Gather each line of the records where "nell" appears.

■ **Exercise data**
_ _ _ _

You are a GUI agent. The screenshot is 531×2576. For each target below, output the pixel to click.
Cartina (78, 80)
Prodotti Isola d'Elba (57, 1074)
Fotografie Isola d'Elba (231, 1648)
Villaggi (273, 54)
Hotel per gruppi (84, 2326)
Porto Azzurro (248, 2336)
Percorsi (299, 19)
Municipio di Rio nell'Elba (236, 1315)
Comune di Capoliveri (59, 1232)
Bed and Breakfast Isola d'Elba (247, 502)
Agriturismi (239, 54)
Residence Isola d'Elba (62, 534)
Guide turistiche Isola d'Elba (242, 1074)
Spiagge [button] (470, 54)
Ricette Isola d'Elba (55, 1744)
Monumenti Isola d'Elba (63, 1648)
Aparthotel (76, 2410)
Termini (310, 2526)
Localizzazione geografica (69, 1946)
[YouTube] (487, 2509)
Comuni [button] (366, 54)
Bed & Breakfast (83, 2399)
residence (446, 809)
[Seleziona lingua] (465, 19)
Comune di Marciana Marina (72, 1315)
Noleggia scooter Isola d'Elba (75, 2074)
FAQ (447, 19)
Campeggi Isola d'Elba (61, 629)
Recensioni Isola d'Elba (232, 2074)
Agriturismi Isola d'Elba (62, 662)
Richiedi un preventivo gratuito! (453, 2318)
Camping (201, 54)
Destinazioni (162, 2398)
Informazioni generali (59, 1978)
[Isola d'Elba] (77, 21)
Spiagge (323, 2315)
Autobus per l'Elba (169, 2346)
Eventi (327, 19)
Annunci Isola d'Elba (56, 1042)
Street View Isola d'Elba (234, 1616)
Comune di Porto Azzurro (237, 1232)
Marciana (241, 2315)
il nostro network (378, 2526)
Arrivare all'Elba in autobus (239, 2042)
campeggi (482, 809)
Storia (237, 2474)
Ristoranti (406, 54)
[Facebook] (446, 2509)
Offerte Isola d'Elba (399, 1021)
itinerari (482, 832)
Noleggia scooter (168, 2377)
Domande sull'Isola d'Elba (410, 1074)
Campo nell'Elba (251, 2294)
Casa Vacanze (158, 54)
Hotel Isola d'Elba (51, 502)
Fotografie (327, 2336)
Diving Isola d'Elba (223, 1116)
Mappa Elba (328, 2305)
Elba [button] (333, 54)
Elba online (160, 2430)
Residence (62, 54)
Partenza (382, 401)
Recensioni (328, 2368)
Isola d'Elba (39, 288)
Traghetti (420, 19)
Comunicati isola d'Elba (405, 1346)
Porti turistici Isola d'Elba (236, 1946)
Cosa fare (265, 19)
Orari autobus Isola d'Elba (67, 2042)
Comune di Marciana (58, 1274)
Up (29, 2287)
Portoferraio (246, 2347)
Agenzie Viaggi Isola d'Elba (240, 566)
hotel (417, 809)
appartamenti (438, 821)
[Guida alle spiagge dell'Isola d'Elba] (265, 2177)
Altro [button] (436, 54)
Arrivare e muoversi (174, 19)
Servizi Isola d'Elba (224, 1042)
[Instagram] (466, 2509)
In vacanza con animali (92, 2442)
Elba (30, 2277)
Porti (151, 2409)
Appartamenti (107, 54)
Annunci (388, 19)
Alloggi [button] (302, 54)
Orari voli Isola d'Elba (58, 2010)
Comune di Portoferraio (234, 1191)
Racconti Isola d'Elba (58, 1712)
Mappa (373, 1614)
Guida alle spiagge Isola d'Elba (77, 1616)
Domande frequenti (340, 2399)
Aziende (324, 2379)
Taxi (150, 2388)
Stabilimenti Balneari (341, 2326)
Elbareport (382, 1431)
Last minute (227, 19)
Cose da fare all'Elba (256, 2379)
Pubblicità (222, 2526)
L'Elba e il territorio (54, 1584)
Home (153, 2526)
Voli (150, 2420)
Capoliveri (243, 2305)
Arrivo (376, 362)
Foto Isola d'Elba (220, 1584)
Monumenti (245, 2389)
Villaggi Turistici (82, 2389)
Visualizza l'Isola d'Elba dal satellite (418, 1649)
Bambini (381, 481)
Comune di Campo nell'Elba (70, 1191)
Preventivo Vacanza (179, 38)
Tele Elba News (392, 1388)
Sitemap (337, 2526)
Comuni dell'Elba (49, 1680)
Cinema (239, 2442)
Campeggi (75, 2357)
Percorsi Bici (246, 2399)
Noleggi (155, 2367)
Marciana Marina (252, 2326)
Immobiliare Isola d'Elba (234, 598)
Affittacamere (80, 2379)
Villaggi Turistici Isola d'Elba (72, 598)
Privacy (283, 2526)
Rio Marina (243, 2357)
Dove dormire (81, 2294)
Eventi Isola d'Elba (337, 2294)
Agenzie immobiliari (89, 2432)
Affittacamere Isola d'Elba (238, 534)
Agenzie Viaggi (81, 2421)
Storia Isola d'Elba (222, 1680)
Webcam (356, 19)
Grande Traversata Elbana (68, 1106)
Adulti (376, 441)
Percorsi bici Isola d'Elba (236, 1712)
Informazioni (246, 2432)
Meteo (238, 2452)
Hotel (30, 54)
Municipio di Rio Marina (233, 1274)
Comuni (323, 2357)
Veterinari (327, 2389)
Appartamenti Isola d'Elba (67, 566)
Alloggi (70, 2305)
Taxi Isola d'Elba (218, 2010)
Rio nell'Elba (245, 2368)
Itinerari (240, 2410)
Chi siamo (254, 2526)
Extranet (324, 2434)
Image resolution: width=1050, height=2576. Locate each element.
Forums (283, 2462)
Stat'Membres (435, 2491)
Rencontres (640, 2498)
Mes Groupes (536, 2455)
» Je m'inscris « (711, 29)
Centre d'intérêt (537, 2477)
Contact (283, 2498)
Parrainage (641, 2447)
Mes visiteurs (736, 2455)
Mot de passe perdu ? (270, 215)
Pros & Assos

_ _ _ _

■ **Exercise output**
Municipio di Rio nell'Elba (236, 1315)
Campo nell'Elba (251, 2294)
Comune di Campo nell'Elba (70, 1191)
Rio nell'Elba (245, 2368)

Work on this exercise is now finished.